For the listing below, show each line that includes the string "element".

(MATERIAL SHOWN Opens)

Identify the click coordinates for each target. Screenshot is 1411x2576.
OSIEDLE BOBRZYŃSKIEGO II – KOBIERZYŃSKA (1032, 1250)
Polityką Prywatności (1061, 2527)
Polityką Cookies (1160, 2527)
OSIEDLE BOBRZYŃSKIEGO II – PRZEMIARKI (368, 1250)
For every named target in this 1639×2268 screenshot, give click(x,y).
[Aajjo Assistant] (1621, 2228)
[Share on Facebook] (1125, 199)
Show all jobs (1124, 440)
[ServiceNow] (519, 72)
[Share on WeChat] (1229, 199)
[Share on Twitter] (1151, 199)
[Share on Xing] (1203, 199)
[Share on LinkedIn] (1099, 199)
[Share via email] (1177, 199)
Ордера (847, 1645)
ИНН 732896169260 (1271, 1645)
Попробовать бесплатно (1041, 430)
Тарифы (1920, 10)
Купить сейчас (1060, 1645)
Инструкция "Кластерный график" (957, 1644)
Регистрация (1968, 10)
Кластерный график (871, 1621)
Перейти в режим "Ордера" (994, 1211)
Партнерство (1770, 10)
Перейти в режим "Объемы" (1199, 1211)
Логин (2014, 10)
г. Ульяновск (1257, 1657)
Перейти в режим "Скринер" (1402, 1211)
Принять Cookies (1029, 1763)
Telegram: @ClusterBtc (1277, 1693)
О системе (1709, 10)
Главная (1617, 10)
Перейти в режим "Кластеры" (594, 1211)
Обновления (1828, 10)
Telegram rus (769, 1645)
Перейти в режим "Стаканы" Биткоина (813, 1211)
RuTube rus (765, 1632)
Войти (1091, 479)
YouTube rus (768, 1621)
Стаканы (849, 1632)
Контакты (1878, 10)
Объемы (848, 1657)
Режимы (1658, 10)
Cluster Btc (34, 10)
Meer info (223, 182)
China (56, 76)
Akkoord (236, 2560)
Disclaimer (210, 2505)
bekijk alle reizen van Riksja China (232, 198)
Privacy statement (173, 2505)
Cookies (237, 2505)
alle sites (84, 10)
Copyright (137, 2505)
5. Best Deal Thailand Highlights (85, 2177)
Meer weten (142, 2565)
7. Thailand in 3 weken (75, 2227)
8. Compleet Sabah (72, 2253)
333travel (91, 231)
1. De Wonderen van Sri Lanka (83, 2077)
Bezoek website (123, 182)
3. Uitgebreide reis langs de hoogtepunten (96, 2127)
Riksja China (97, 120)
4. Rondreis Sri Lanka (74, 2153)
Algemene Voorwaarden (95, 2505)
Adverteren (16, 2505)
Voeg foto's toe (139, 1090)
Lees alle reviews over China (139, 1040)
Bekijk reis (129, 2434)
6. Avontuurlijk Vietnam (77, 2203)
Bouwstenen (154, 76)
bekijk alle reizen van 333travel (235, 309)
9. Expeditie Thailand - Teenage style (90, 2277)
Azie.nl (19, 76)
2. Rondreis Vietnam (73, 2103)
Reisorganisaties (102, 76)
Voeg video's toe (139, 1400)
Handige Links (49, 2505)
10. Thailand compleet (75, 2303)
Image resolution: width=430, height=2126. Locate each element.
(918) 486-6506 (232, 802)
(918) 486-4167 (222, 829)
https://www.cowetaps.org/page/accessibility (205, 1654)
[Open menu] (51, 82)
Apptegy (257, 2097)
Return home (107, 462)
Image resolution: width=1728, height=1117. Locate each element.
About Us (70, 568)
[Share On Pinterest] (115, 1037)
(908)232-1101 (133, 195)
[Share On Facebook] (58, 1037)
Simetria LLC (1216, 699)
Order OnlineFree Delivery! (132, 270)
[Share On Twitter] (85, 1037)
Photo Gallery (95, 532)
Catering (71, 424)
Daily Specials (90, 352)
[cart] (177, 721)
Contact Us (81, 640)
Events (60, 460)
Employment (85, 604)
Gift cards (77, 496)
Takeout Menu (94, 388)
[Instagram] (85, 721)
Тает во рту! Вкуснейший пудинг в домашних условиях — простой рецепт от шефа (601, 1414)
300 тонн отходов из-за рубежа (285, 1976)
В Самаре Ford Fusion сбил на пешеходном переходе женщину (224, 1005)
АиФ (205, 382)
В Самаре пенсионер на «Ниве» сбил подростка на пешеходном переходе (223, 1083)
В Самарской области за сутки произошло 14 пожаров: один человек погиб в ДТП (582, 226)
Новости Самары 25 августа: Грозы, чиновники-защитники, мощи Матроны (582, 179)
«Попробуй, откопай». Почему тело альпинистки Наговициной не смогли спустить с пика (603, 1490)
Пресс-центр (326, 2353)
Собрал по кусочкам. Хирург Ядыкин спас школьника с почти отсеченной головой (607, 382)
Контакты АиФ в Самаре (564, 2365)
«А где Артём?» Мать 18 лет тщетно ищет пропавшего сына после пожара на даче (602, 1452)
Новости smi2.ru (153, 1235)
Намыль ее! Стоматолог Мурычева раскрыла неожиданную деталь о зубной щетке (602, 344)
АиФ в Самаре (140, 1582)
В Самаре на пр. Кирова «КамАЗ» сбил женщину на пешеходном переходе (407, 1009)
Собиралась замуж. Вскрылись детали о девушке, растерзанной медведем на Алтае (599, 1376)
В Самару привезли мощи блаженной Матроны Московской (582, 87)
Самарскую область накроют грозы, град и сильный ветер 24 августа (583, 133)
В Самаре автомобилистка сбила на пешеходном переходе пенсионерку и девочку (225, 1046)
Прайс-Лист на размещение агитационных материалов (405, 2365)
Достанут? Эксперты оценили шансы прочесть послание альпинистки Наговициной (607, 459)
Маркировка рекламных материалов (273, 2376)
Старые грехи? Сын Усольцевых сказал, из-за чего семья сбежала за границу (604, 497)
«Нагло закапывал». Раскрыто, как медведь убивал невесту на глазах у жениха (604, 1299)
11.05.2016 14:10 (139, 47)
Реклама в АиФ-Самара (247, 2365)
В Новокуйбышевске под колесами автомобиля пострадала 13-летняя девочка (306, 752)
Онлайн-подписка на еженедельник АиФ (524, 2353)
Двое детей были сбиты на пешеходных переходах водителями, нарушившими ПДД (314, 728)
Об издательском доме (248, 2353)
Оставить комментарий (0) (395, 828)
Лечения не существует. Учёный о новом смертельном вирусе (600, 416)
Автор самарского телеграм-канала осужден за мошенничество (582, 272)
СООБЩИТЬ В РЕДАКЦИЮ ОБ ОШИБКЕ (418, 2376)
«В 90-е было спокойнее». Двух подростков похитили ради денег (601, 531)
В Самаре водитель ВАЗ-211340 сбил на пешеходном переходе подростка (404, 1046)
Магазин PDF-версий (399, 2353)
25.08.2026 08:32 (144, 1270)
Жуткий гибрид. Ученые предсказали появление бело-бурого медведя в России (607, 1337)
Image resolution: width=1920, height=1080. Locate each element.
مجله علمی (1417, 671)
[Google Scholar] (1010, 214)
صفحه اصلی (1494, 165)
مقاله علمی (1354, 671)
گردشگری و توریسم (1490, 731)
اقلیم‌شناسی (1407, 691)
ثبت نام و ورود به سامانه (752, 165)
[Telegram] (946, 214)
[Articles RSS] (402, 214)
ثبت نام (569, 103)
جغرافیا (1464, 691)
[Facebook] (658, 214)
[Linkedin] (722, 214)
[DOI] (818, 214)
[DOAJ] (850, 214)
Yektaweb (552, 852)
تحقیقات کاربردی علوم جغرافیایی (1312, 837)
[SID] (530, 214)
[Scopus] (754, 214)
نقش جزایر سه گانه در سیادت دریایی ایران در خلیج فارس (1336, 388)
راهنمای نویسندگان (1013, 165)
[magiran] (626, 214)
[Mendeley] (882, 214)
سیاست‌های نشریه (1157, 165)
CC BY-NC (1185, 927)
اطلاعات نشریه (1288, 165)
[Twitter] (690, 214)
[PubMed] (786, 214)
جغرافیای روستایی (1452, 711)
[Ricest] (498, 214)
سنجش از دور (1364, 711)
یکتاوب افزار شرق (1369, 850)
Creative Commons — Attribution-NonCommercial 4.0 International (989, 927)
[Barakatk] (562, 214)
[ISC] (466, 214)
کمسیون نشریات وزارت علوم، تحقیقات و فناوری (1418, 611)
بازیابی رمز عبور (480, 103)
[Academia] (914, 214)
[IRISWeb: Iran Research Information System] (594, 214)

(MATERIAL SHOWN Closes)

• [OUTPUT BELOW]
Image resolution: width=430, height=2126. Locate each element.
Image resolution: width=1728, height=1117. Locate each element.
Image resolution: width=1920, height=1080. Locate each element.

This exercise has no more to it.